Wellford is a city in Spartanburg County, South Carolina, United States. The population was 3,293 at the 2020 census, up from 2,378 in 2010.

==History==
Wellford was founded in 1840 by a man named Wellington, who was building a railroad in the area. He settled and named the town Wellington. When the town was chartered on December 9, 1882, the name was changed to Wellford.

New Hope Farm was listed on the National Register of Historic Places in 1999.

==Geography==

According to the United States Census Bureau, the city has a total area of 2.0 square miles (5.3 km^{2}), all land.

==Demographics==

Historical population
| Census | Pop. | Note | %± |
| 1880 | 302 |  | — |
| 1900 | 346 |  | — |
| 1910 | 370 |  | 6.9% |
| 1920 | 180 |  | −51.4% |
| 1930 | 400 |  | 122.2% |
| 1940 | 454 |  | 13.5% |
| 1950 | 721 |  | 58.8% |
| 1960 | 1,040 |  | 44.2% |
| 1970 | 1,298 |  | 24.8% |
| 1980 | 2,143 |  | 65.1% |
| 1990 | 2,511 |  | 17.2% |
| 2000 | 2,030 |  | −19.2% |
| 2010 | 2,378 |  | 17.1% |
| 2020 | 3,293 |  | 38.5% |
U.S. Decennial Census

===2020 census===
As of the 2020 census, there were 3,293 people, 1,256 households, and 646 families residing in the city; the median age was 35.2 years, 26.1% of residents were under the age of 18, and 13.8% of residents were 65 years of age or older.

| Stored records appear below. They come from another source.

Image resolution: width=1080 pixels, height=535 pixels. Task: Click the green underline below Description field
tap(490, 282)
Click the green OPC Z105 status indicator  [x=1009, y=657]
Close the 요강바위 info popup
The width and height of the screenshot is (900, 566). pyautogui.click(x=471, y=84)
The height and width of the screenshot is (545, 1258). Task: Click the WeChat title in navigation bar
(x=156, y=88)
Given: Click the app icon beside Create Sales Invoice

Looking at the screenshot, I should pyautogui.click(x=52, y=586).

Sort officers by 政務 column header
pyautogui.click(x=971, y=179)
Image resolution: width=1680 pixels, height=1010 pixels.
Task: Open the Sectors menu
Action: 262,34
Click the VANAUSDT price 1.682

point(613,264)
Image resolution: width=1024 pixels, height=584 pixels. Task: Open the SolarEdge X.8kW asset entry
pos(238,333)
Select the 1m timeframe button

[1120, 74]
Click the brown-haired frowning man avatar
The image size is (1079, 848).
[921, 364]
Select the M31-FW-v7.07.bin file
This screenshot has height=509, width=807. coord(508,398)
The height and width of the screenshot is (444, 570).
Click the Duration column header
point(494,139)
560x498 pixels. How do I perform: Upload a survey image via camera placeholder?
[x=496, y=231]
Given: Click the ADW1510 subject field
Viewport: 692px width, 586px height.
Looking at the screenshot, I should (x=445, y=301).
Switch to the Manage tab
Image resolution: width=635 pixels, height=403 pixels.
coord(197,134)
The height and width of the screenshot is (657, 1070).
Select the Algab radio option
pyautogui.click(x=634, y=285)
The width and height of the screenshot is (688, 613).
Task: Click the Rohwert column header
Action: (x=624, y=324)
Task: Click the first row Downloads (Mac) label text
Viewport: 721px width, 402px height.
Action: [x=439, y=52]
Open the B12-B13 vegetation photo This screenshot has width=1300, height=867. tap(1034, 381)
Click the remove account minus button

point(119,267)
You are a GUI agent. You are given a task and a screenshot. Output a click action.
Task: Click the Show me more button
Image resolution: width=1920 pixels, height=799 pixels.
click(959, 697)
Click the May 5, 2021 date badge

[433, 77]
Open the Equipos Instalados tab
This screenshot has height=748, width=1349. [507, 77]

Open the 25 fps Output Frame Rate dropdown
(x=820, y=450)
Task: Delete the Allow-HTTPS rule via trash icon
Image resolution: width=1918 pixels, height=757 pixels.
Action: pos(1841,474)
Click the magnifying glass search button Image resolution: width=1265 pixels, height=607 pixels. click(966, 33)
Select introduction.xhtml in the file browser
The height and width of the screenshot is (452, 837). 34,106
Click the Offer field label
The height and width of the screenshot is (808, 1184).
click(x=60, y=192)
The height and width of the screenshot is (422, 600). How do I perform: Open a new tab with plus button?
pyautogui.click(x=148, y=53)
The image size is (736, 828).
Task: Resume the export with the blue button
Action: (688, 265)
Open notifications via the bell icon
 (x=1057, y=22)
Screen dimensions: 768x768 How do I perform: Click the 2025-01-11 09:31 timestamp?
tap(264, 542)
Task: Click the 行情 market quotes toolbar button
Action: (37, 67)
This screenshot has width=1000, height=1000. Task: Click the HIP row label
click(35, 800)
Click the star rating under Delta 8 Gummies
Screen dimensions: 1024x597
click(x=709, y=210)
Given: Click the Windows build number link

For every 100 females there were 91.2 males, and for every 100 females age 18 and over there were 85.8 males age 18 and over.

Of the 1,256 households, 37.2% had children under the age of 18 living in them. Of all households, 34.8% were married-couple households, 20.1% were households with a male householder and no spouse or partner present, and 37.0% were households with a female householder and no spouse or partner present. About 26.9% of all households were made up of individuals and 10.8% had someone living alone who was 65 years of age or older.

There were 1,379 housing units, of which 8.9% were vacant. The homeowner vacancy rate was 1.0% and the rental vacancy rate was 10.9%.

95.0% of residents lived in urban areas, while 5.0% lived in rural areas.

Racial composition as of the 2020 census
| Race | Number | Percent |
|---|---|---|
| White | 1,478 | 44.9% |
| Black or African American | 1,350 | 41.0% |
| American Indian and Alaska Native | 3 | 0.1% |
| Asian | 46 | 1.4% |
| Native Hawaiian and Other Pacific Islander | 0 | 0.0% |
| Some other race | 169 | 5.1% |
| Two or more races | 247 | 7.5% |
| Hispanic or Latino (of any race) | 276 | 8.4% |

===2000 census===
As of the census of 2000, there were 2,030 people, 822 households, and 571 families residing in the city. The population density was 993.8 PD/sqmi. There were 910 housing units at an average density of 445.5 /sqmi. The racial makeup of the city was 48.92% African American, 46.70% White, 0.39% Native American, 0.34% Asian, 2.32% from other races, and 1.33% from two or more races. Hispanic or Latino of any race were 3.60% of the population.

There were 822 households, out of which 25.7% had children under the age of 18 living with them, 39.2% were married couples living together, 25.2% had a female householder with no husband present, and 30.5% were non-families. 25.4% of all households were made up of individuals, and 9.2% had someone living alone who was 65 years of age or older. The average household size was 2.47 and the average family size was 2.94.

In the city, the population was spread out, with 23.8% under the age of 18, 10.0% from 18 to 24, 29.7% from 25 to 44, 21.6% from 45 to 64, and 14.9% who were 65 years of age or older. The median age was 36 years. For every 100 females, there were 82.9 males. For every 100 females age 18 and over, there were 81.4 males.

The median income for a household in the city was $32,426, and the median income for a family was $36,020. Males had a median income of $31,719 versus $22,756 for females. The per capita income for the city was $16,593. About 8.6% of families and 12.3% of the population were below the poverty line, including 10.6% of those under age 18 and 10.2% of those age 65 or over.